Brenda Priestly Jackson won’t run for Jacksonville City Council re-election

Brenda Priestly Jackson
Redistricting compelled the decision not to run again.

Local redistricting compelled a sitting Jacksonville City Council member not to seek re-election in March.

Democrat Brenda Priestly Jackson informed Duval County Supervisor of Elections Mike Hogan Thursday that she would not be running after all in 2023. The decision was time-sensitive, as the qualifying deadline for March elections is Friday at noon.

Priestly Jackson represents the current District 10, one of nine districts changed considerably by the court-ordered redistricting map in place for the 2023 cycle. The new map imposed by federal Judge Marcia Morales Howard coupled with a waiver of residency requirements this cycle compelled her decision, she wrote Hogan.

“However, two overarching reasons for my decision are that I believe that the current interim remedial map used for redistricting unjustly draws 85% of Black neighbors into the new boundaries for District 10 and the waiver of the residency requirements for nine of the 14 single member council districts erodes the Jacksonville Charter,” Jackson contended.

“The proposed new District 10 further strips Black neighbors from surrounding districts including Districts 7, 8 and 9 and erodes both the promises of consolidation and the vote and voices of Black neighbors throughout Jacksonville. The waiver of the residency requirements for nine of the 14 districts that allows anyone to move into one of the nine districts and qualify to run for that district undercuts fundamental notions of our charter and the role of truly representative government envisioned by representation grounded in residency.”

Council member Priestly Jackson’s decision likely will benefit her fellow Democrat Ju’Coby Pittman, another City Council incumbent drawn into the reconstituted District 10 on the map.

The decision rendered last year by Judge Marcia Morales Howard made note of the plaintiffs’ map forcing competition between Pittman, who represents the current District 8, and Priestly Jackson, who represents the current District 10.

“The Court acknowledges that this Plan pairs Council members Ju’Coby Pittman and Brenda Priestly Jackson, who live within two miles of each other, in District 10. … But notably, in the prior redistricting cycle … (Priestly Jackson) had expressed an intention not to run for reelection in their districts (although Priestly Jackson subsequently filed to run in District 10 again).”

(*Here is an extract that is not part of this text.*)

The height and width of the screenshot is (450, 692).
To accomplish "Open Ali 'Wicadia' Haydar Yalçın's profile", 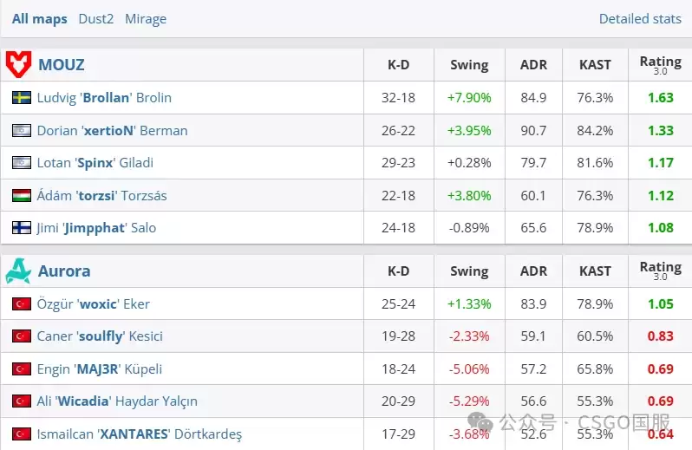I will 117,401.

The new District 10 is 87% Black and 87% Democratic, by far the most Black and the most Democratic-performing district in the city, according to an analysis from The Tributary.

Pittman is not the only candidate in the field, though with $17,500 on hand she is the best funded. Democrats Vanessa Cullin HopkinsKeshan Gainey Chambliss, and Kim Stevens Perry are also running, as is write-in candidate Brian Hicks.

All qualified candidates will face each other in the March 21 First Election, with the top two finishers advancing to the May 16 General Election, unless one candidate gets a simple majority in March.